After only one night in the hospital, Elijah was discharged. We are so happy to have only spent one night and not needed further interventions. He had his cath yesterday and while the procedure went well, the results are... not good and not bad. They were able to coil some of the collateral arteries in his left lung. They expected to see better blood flow to his upper left lung after they placed the coils and yet there is still compromised flow. They were not able plug all of the collaterals.

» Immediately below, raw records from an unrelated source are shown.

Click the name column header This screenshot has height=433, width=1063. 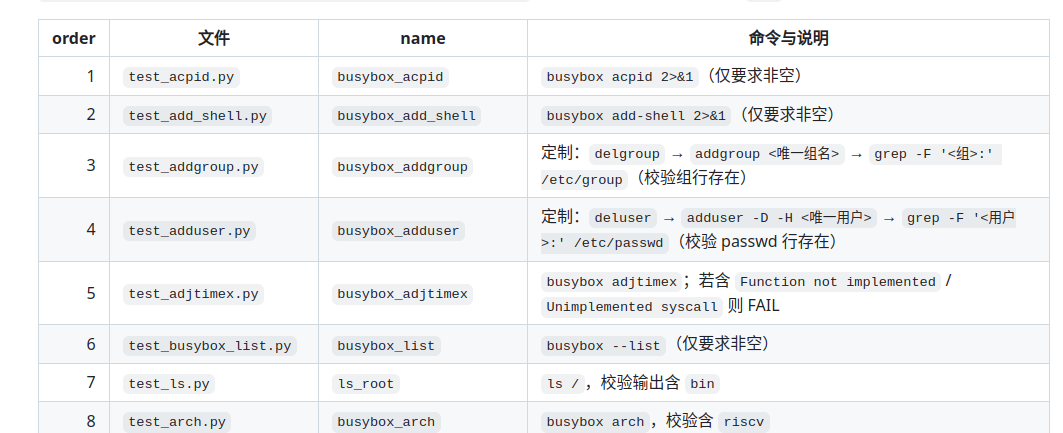(x=423, y=38)
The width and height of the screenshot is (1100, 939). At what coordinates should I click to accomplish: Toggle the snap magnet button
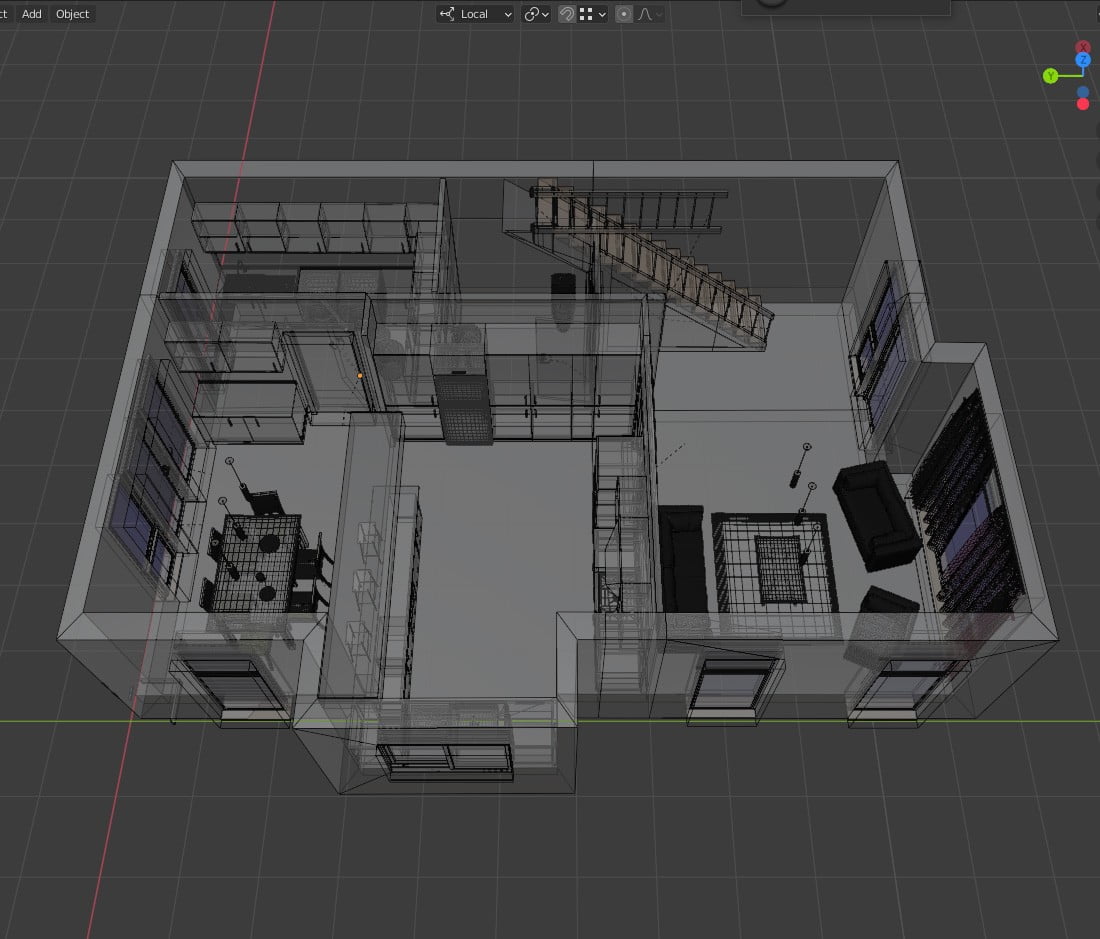click(x=567, y=14)
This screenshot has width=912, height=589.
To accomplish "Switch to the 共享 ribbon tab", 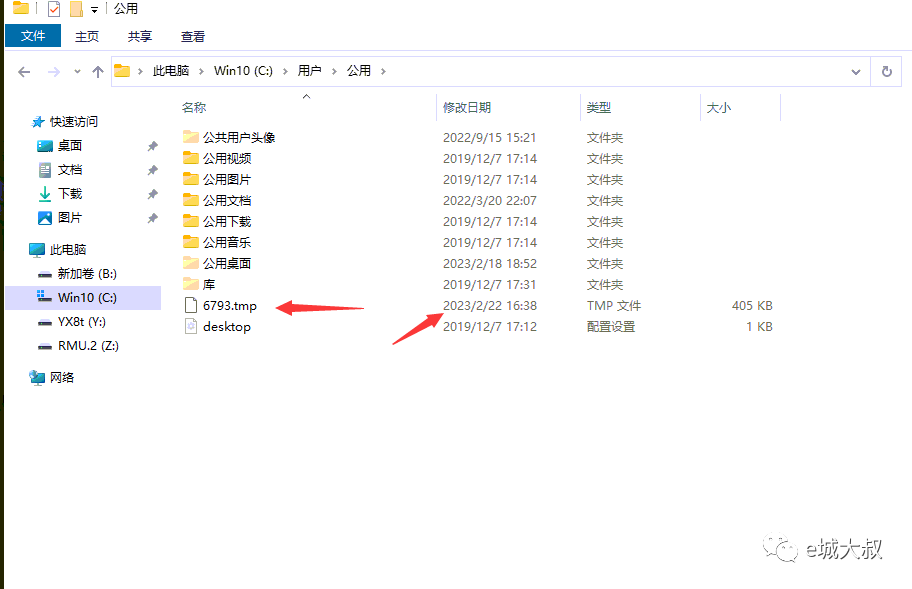I will (x=139, y=35).
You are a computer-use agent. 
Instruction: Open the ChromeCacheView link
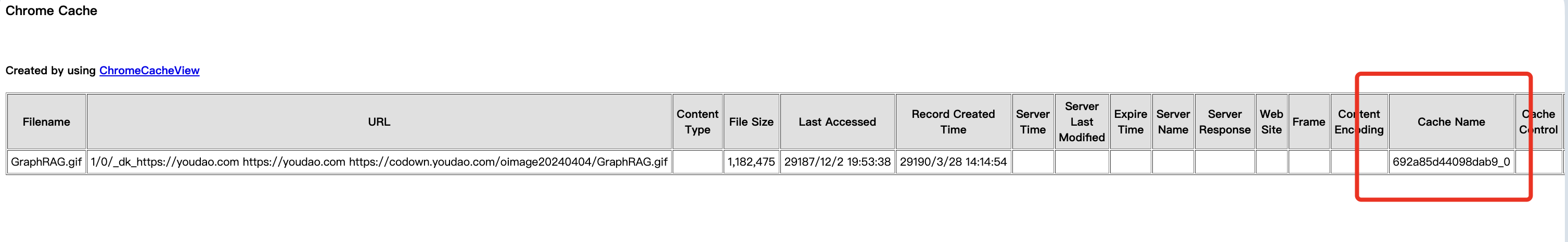coord(149,71)
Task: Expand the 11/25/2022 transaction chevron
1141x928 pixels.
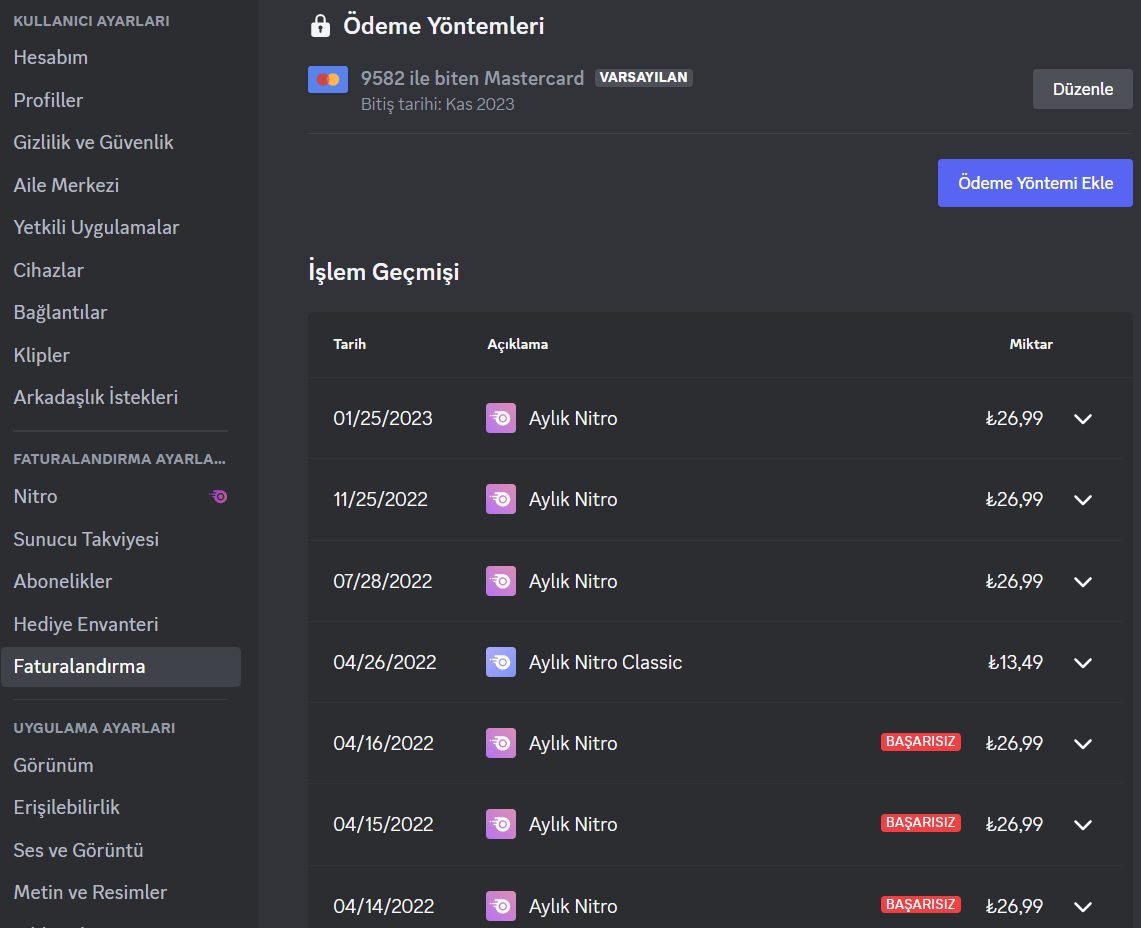Action: tap(1082, 499)
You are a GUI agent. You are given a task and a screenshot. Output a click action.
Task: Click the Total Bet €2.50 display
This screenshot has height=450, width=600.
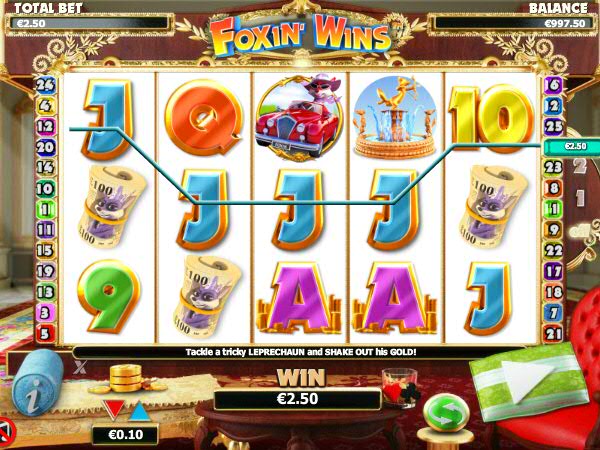87,23
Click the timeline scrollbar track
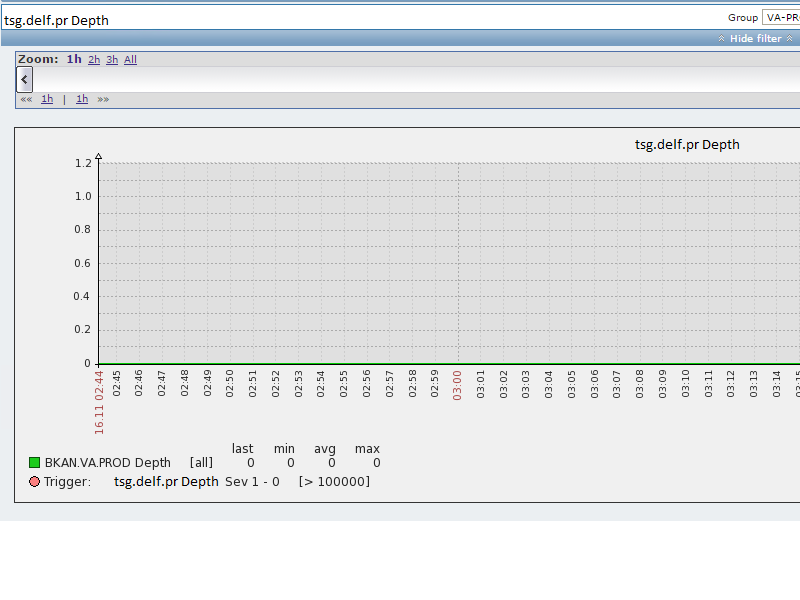 pos(400,79)
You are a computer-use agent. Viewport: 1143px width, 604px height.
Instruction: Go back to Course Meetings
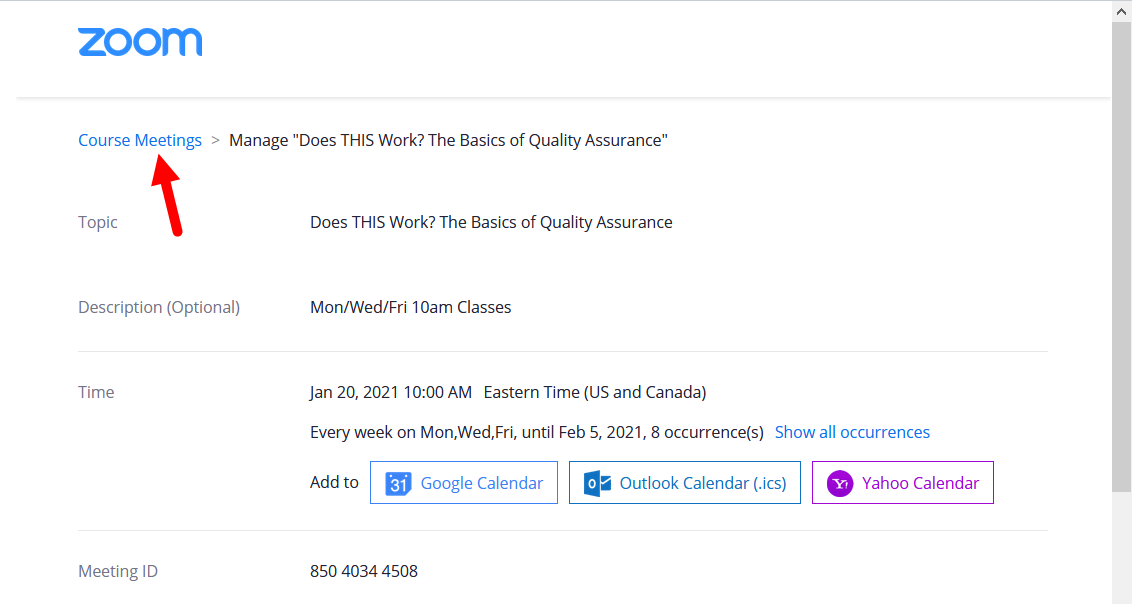(x=140, y=140)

The blood flow through his PA looks a little improved and the arch narrowing was not an issue. However, they discovered that he does not have the artery that leads to his left arm. His body has compensated for this by created more collateral arteries to supply blood. This could be an issue as he gets older and may/may not effect growth in that arm. It could cause issues as an adult when using his left arm. His body will be forced to "steal" blood from his brain in order to operate his left arm. This is the first we have heard of any of this and it was a little shocking. We hope to explore ways to address this at his next surgery. On a good note, it seems his his left diaphragm may be re-engaging. His breathing is looking better as well. We have an appointment with his cardiologist tomorrow and we will see what he says.

Cath Tomorrow...

Tomorrow Elijah will be having another cath. They have flown in special equipment for the procedure and they have already prepared me for a long day. I have such a conflict of emotions. On one hand I am excited to get this done and over with and have him "fixed". On the other hand, I am apprehensive and scared. We have rescheduled several times already because of illness. Finally both he and Noah are well and all of the pieces are in place. Yet I am still dreading tomorrow.

They will be trying to "plug" all of his collateral arteries, adjust the blood flow through his PA, and examine and possibly stent his arch. Both the nurse and doctor have told me it is incredibly tedious and time consuming. Please keep him in your thoughts and prayers tomorrow.